▸ WHAT IS BEING ASKED
Directions for the data below: repeat exactly the lines from the one with "The image size is (828, 1792)." through the one with "You are a GUI", both included, and omit all pictures.

PROVIDED ENTRIES START

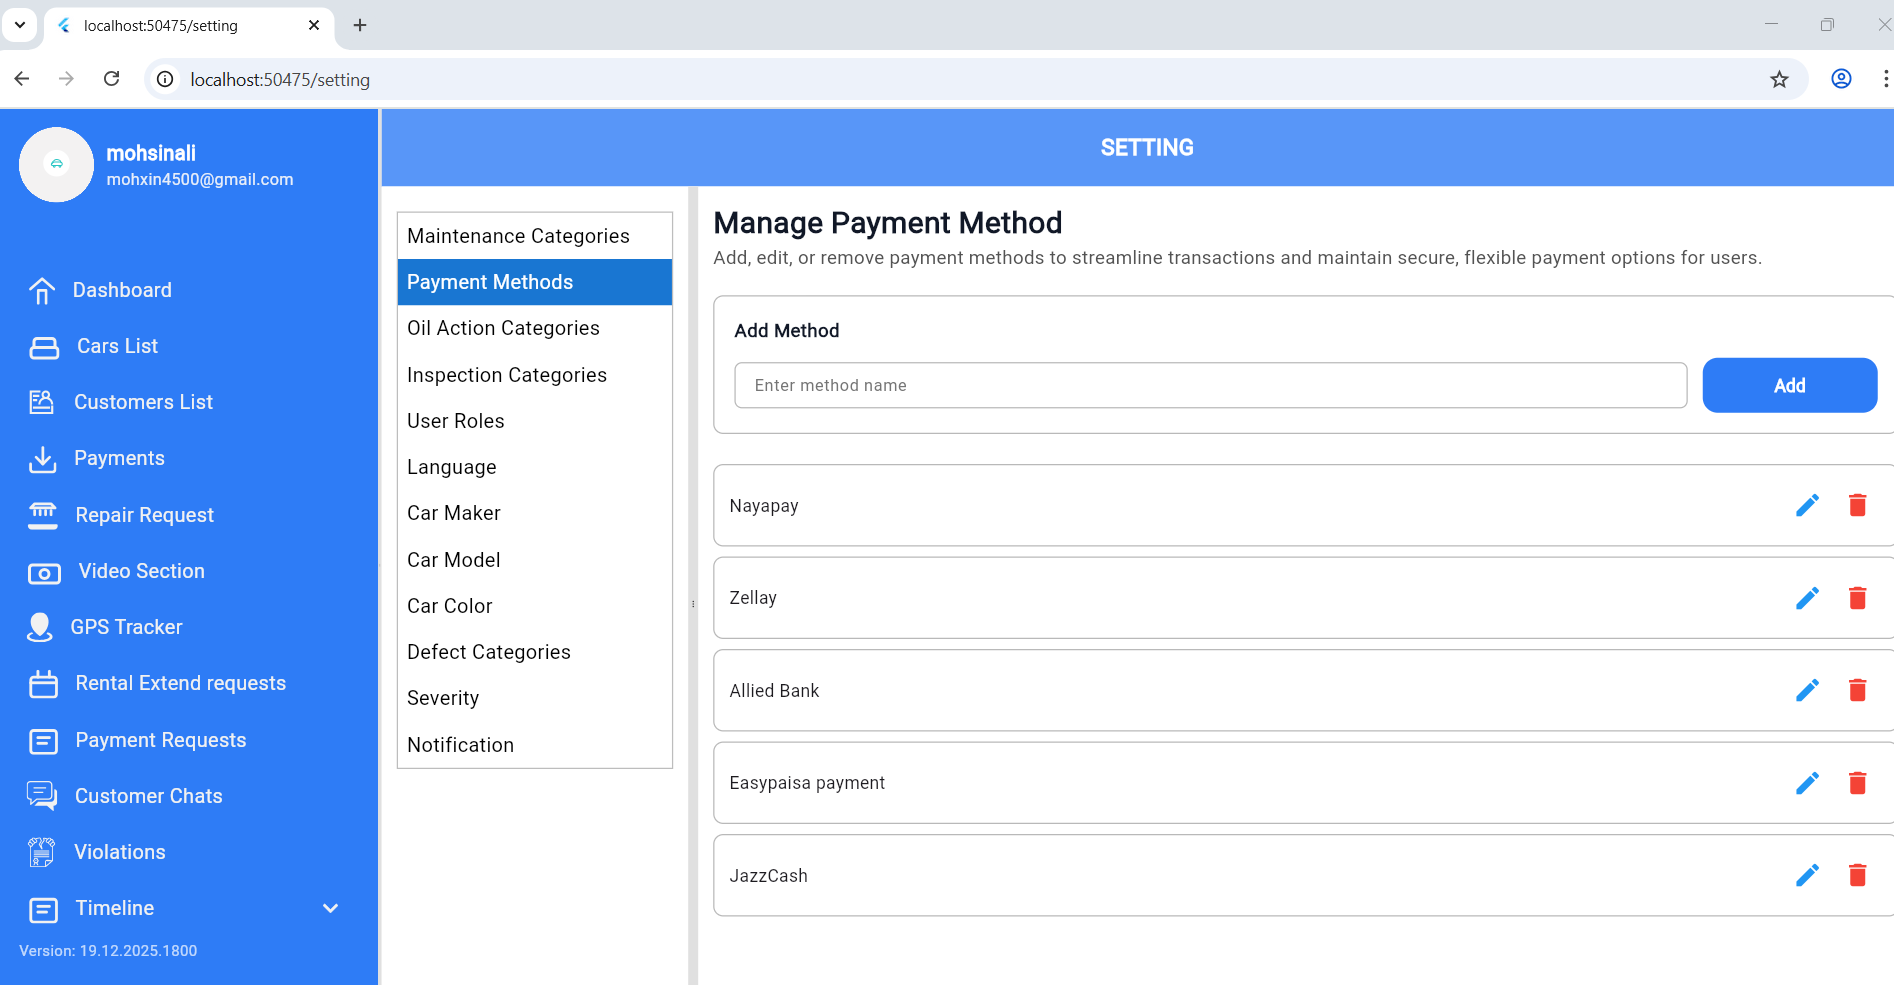Image resolution: width=1894 pixels, height=985 pixels.
Task: Edit the JazzCash entry with pencil icon
Action: pos(1806,875)
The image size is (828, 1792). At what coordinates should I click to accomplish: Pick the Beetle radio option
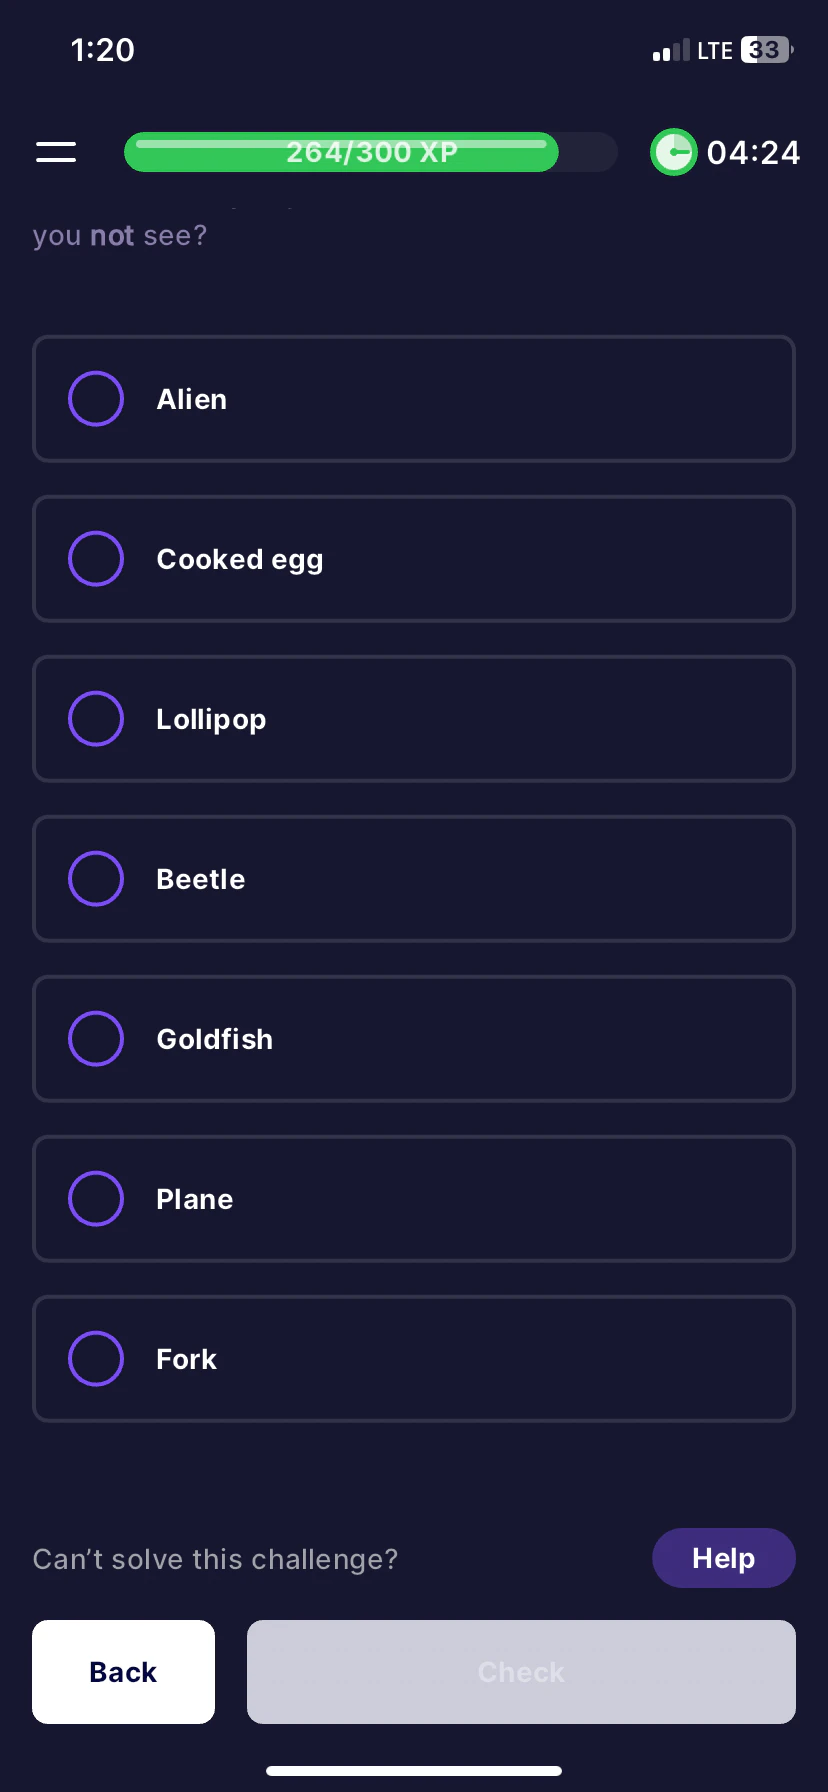(x=96, y=879)
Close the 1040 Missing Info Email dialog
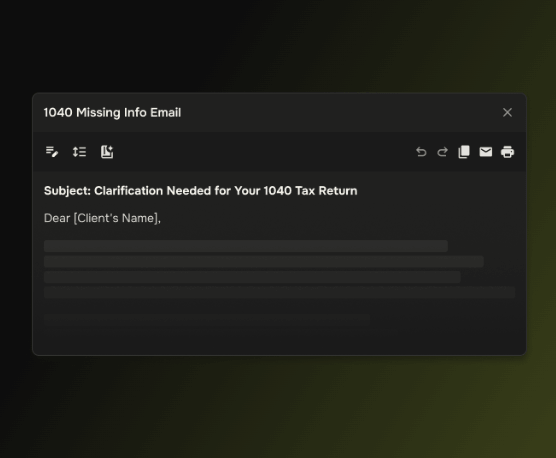The image size is (556, 458). 507,112
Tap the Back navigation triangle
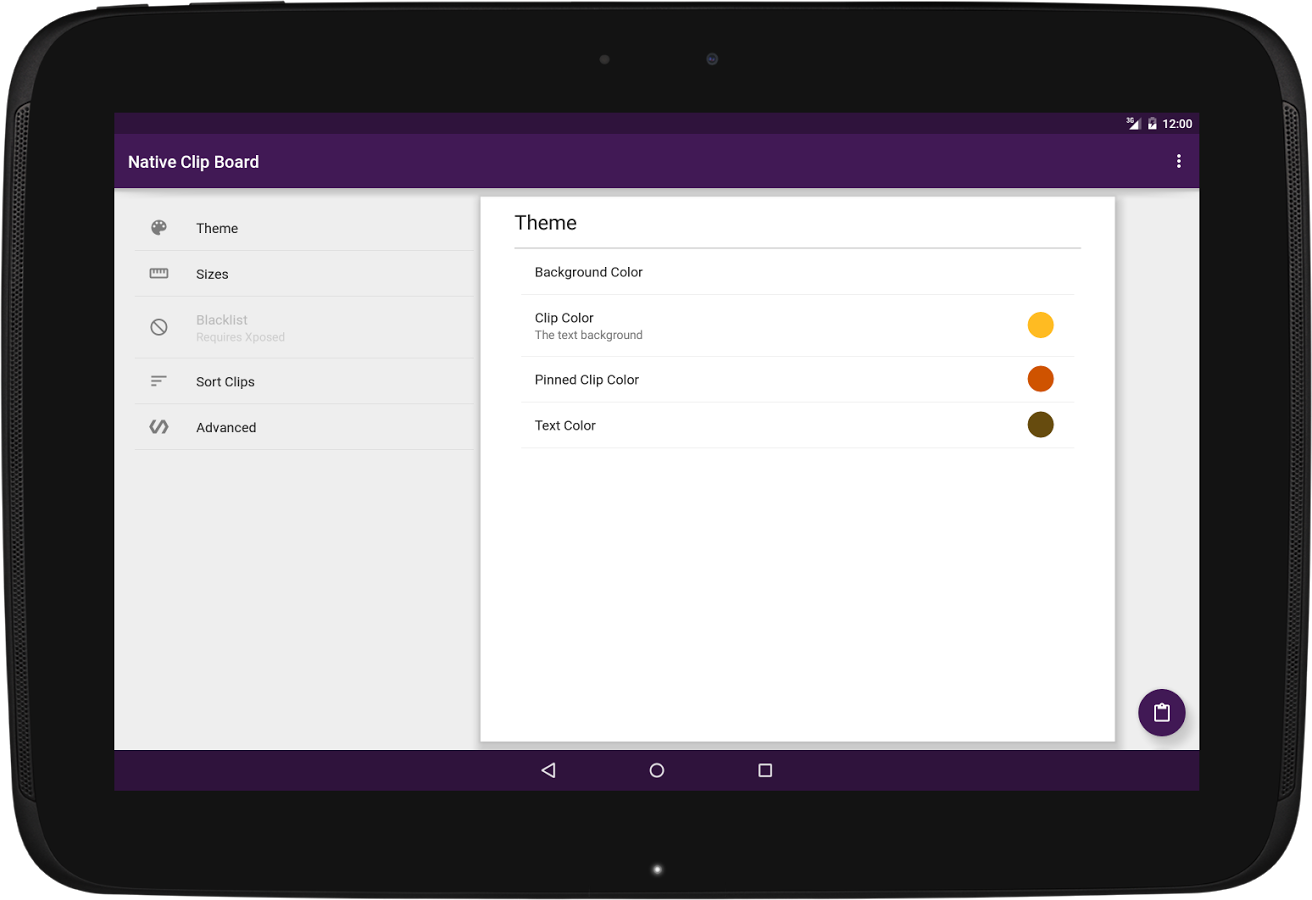 tap(548, 770)
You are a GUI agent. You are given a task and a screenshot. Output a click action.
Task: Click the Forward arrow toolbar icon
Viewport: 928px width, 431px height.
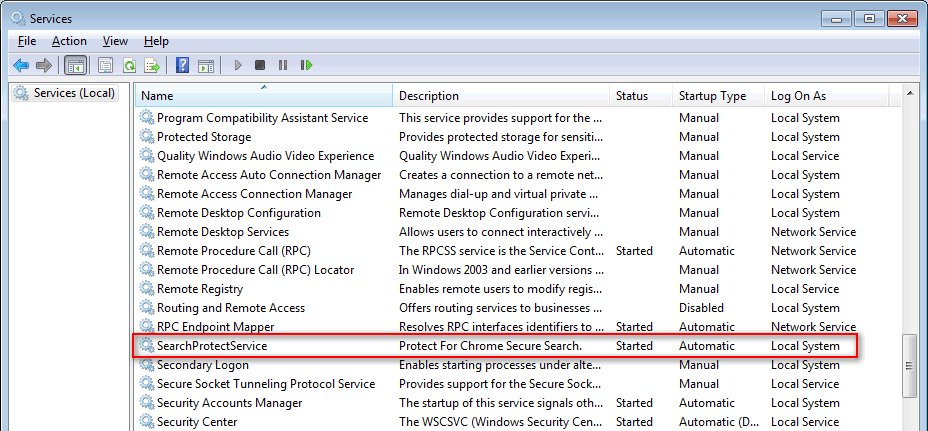(44, 65)
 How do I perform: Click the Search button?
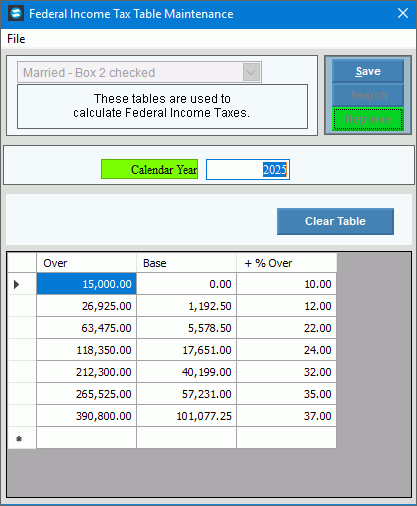(x=368, y=95)
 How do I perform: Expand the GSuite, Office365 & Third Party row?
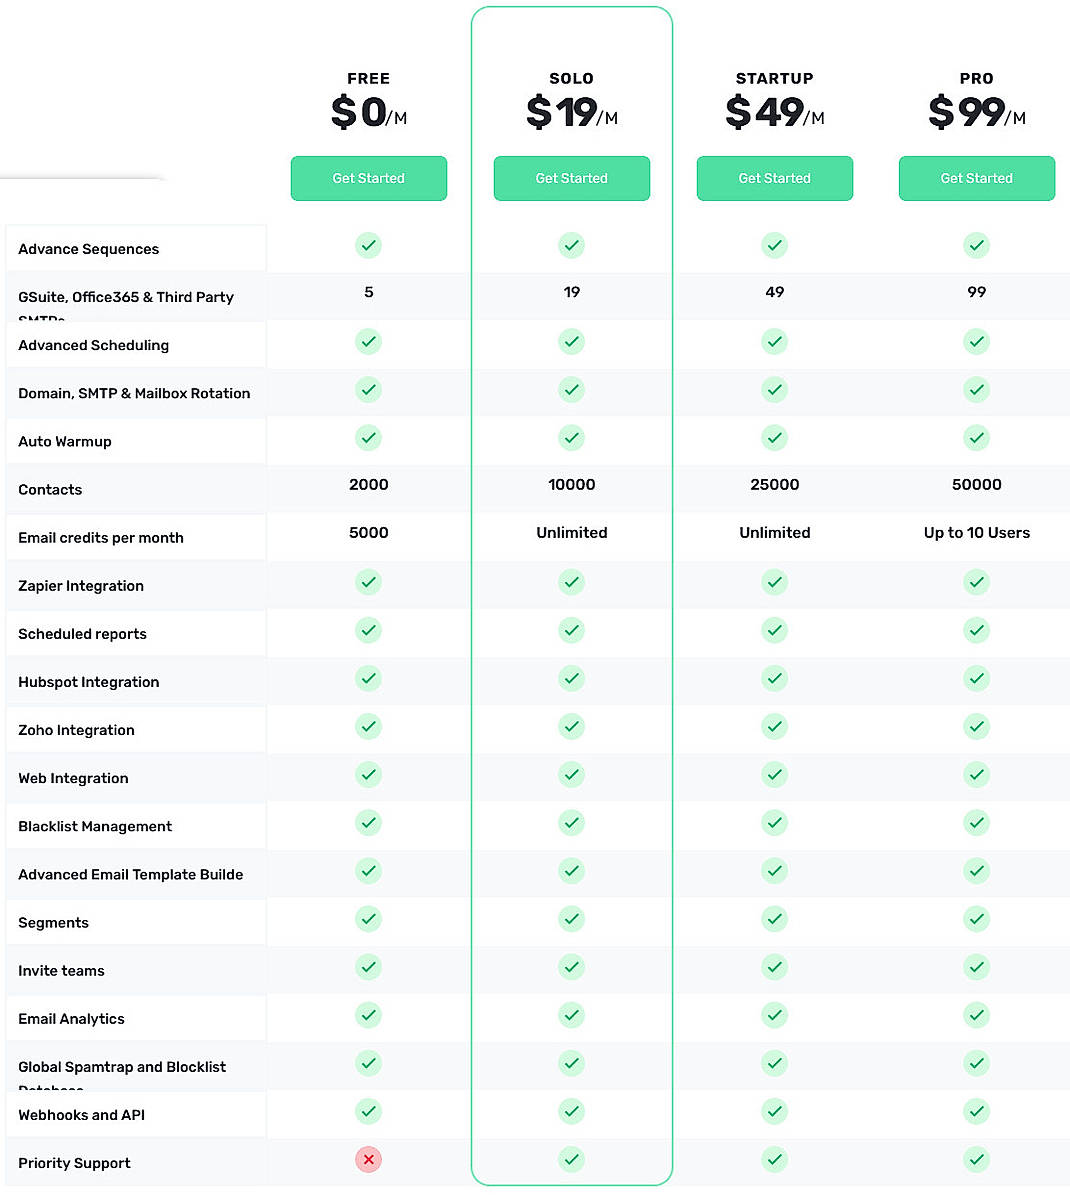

PROVIDED ENTRIES END

▸ COMPLETED TASK
The image size is (828, 1792). At what coordinates should I click to accomplish: Pick the Beetle radio option
(x=96, y=879)
Close the 1040 Missing Info Email dialog
The image size is (556, 458). 507,112
Tap the Back navigation triangle
 tap(548, 770)
You are a GUI agent. You are given a task and a screenshot. Output a click action.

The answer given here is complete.